その事実を知ったのは、彼が亡くなってから四日後、遺品を整理していた時だった。
おめおめ泣いている暇もなく、慌ただしく鎮魂はなされた。私に泥がついたと両親は泣いた。折角の出世の切符を失くしたのだ。
私は王から、彼の遺品を引き取る許可を頂いた。私が隠した箱には鍵がかかっていて、私は中身を知ることができなかった。
「君は箱を隠して。俺は鍵を隠すから」
そう言って箱を手渡してきた。
彼はもう、一人で立つことすらままならずに居るというのに。
てっきり、その棒のような足を引きずって彼女に会いにいくものだと思っていた。
「お互い見つけたら、これの中を見せるよ」
それ、私にしかドッキリになってないじゃないですか。
そう、笑いあったのが最期だった。
その会話を思い出すと、涙が溢れて止まらなくなってしまう。
感情のままに、私は彼の部屋へ向かって駆け出した。はしたない、と呼び止める者はいなかった。
部屋に、鍵はあった。
彼のお気に入りの本の間に挟まっていた。
入っていたのは鍵と、手紙。
手紙には、ただ一行。
「君が相手でよかったよ」
罪な男とは彼を言うのだろう。
本当は不服なくせに。

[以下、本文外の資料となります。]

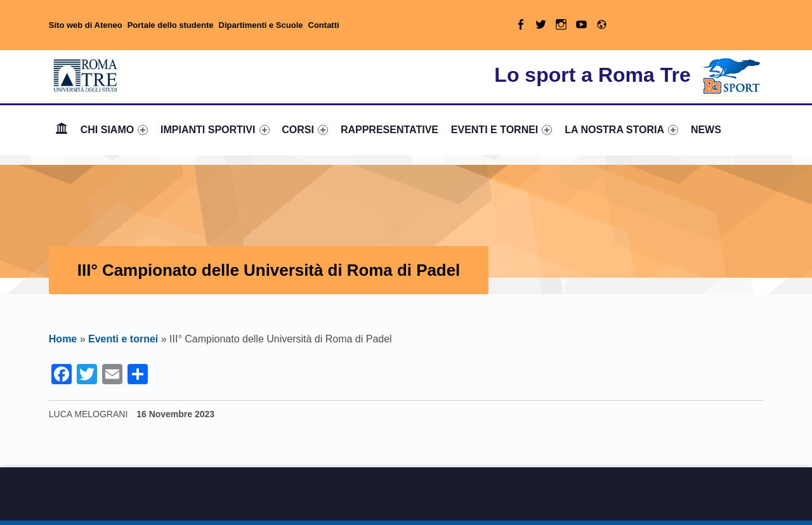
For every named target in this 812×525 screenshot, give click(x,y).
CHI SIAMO (114, 129)
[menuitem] (62, 130)
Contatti (324, 25)
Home (62, 129)
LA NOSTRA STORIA (621, 129)
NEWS (706, 129)
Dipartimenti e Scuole (261, 25)
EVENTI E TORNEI (502, 129)
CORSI (304, 129)
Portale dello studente (171, 25)
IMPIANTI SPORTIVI (214, 129)
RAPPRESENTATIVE (390, 129)
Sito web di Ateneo (86, 25)
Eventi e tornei (123, 339)
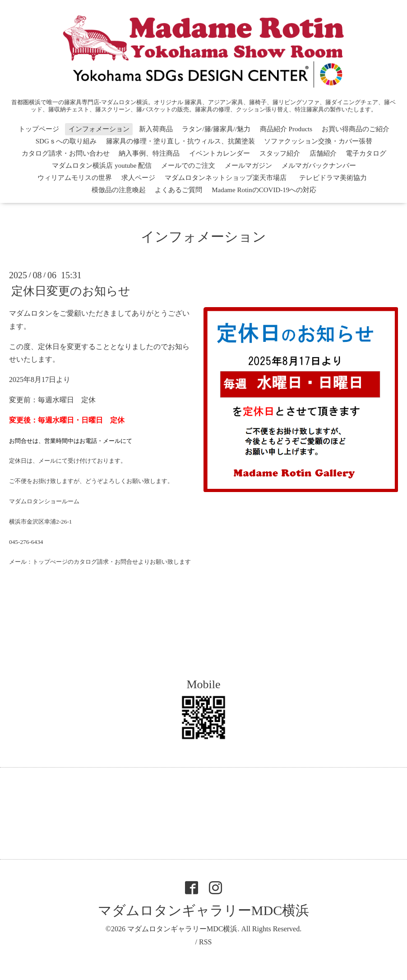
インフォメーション (99, 129)
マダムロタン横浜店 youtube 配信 (102, 166)
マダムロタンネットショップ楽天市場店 (226, 178)
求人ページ (138, 178)
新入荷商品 (156, 129)
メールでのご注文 (188, 166)
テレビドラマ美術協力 (336, 178)
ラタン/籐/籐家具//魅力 (216, 129)
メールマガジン (248, 166)
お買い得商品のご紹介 (356, 129)
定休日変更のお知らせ (71, 291)
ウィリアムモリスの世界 (74, 178)
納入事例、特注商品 (149, 153)
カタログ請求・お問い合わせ (65, 153)
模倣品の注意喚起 (119, 190)
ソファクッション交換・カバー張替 (318, 141)
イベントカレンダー (219, 153)
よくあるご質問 (178, 190)
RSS (205, 942)
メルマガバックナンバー (319, 166)
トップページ (39, 129)
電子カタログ (366, 153)
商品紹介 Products (286, 129)
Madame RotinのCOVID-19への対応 (264, 190)
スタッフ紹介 (280, 153)
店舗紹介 (323, 153)
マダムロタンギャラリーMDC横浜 (204, 910)
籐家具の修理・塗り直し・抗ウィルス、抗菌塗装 (180, 141)
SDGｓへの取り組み (66, 141)
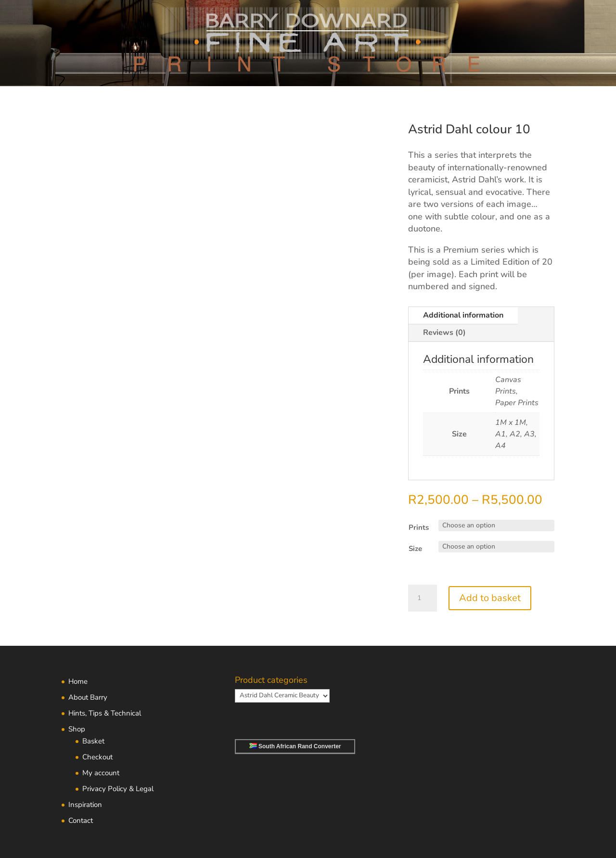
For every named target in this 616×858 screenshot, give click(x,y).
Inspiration (85, 805)
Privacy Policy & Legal (118, 789)
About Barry (88, 697)
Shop (77, 729)
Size (415, 549)
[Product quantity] (423, 598)
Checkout (97, 757)
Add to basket (490, 598)
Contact (80, 820)
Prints (419, 527)
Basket (93, 741)
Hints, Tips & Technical (104, 713)
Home (78, 681)
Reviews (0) (444, 333)
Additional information (463, 315)
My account (101, 773)
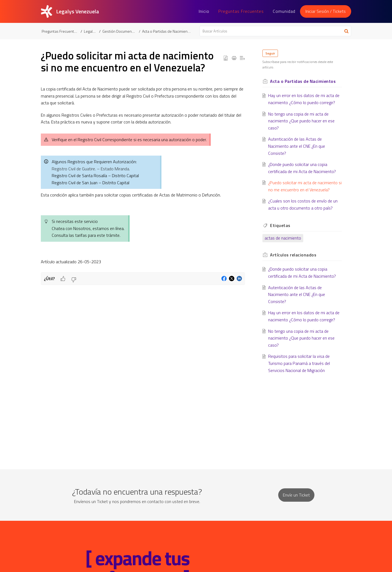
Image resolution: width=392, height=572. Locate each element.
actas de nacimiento (283, 238)
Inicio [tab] (204, 11)
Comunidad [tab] (284, 11)
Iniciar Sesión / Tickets (326, 11)
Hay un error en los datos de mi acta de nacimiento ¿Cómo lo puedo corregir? (304, 99)
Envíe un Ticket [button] (296, 495)
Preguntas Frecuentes (60, 31)
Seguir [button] (270, 53)
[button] (346, 31)
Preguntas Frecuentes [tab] (241, 11)
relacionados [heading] (293, 255)
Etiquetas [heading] (280, 225)
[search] (275, 31)
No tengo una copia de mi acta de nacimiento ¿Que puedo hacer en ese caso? (301, 121)
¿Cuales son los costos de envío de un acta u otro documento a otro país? (303, 204)
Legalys (90, 31)
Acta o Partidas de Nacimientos (167, 31)
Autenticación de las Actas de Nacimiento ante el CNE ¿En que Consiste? (296, 146)
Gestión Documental (119, 31)
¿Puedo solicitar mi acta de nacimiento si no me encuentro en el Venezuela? (305, 186)
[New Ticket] (296, 495)
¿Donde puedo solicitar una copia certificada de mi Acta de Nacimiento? (302, 168)
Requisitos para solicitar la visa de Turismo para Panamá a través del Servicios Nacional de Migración (299, 363)
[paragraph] (143, 179)
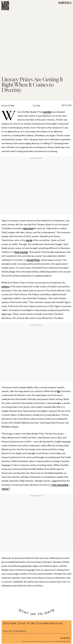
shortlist (47, 112)
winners (6, 286)
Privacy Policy (66, 641)
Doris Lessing (21, 252)
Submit (65, 638)
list (58, 391)
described (28, 228)
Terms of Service (56, 641)
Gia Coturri (9, 106)
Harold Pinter (33, 260)
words (29, 240)
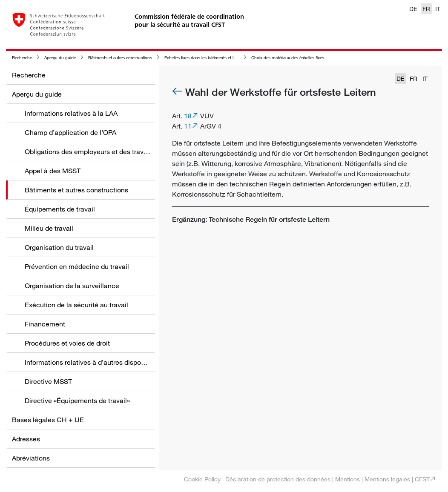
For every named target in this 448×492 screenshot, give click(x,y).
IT (438, 9)
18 (188, 116)
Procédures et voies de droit (67, 343)
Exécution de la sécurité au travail (76, 305)
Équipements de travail (60, 209)
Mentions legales (387, 479)
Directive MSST (48, 381)
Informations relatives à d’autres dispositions (93, 362)
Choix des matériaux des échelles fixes (287, 57)
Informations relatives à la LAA (71, 113)
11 (188, 126)
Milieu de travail (49, 228)
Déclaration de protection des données (278, 479)
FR (426, 9)
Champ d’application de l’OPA (70, 132)
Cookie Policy (202, 479)
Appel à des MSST (52, 171)
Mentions (347, 479)
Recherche (22, 57)
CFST (422, 479)
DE (413, 9)
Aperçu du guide (60, 57)
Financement (45, 324)
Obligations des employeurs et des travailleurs (95, 152)
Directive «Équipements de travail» (77, 400)
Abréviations (31, 458)
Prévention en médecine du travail (77, 266)
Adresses (26, 439)
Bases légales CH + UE (48, 420)
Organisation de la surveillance (72, 286)
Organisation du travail (59, 247)
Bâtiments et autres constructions (120, 57)
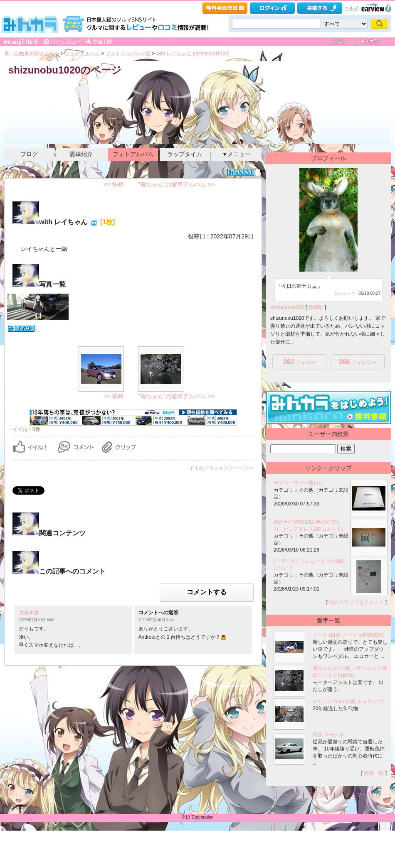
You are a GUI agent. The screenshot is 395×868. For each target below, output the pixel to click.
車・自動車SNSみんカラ (32, 54)
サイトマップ (356, 795)
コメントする (207, 592)
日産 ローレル (328, 735)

私じゃないあなたの愛した人が相手だった方がいいくせに。
ああ、ほらまた。あなたがそんな優しい嘘をつくから、勘違いしてしまうじゃない。
その日は声を上げて泣いた。赤子の時泣いて以来の大声で。
夕日が、彼の居たベッドのシーツを赤く染める。
彼の温もりを求め、そっとシーツへ手を置いた。
涙が一筋、頬を伝う。
「カルタ様……あなたが、好きです。あなたとまた出逢えたら、今度は私に振り向いてくださいますか?」
もう冬間近というのに、しんと静まり返った室内は不思議と暖かかった。
正直、彼を初めて認識した動物園では、運命を感じた。
だけど私より前に、やっぱり彼女に会っていたと知った時、どうにも感情の制御ができなかった。
控え室を再び出て、誰もいない駐車場を見渡す。
灰色のアスファルトが、光を浴びてキラキラ光っていた。
やっぱり、私は当て馬の役だったけど。